Exercise description: Please copy the records below, from the line containing "This screenshot has" through the end of the records, and replace "coordinates" with "position". Leave everything else unchanged.

Material shown:
>>>

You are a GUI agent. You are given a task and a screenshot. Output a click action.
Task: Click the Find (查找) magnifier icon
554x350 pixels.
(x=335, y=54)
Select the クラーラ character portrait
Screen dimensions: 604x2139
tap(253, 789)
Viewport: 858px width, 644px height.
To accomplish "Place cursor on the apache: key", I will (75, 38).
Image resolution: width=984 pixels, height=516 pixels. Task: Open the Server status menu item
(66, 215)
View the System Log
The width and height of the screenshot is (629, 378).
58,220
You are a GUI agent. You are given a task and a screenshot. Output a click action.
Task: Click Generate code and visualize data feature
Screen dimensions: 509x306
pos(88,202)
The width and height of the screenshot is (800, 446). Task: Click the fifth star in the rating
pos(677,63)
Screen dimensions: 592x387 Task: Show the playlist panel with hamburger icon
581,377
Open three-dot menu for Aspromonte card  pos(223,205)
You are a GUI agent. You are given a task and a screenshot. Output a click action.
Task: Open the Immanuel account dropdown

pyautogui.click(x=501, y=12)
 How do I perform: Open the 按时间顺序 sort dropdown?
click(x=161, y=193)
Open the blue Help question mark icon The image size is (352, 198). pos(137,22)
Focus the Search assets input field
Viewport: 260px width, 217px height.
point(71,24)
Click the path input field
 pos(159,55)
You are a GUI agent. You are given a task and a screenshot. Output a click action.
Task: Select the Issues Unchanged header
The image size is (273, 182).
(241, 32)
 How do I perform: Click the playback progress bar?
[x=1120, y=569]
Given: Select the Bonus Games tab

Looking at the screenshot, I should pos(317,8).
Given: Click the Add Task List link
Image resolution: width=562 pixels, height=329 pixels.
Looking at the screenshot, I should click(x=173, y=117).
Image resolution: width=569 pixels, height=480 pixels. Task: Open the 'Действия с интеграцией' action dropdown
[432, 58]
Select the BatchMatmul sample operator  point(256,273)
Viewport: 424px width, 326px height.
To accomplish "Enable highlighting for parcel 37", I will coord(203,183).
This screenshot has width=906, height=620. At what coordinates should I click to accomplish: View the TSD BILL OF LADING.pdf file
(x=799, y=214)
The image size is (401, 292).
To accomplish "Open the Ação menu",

<<<

The reply:
This screenshot has width=906, height=620. At what position should I click to accomplish: View the TSD BILL OF LADING.pdf file
(x=799, y=214)
The image size is (401, 292).
To accomplish "Open the Ação menu",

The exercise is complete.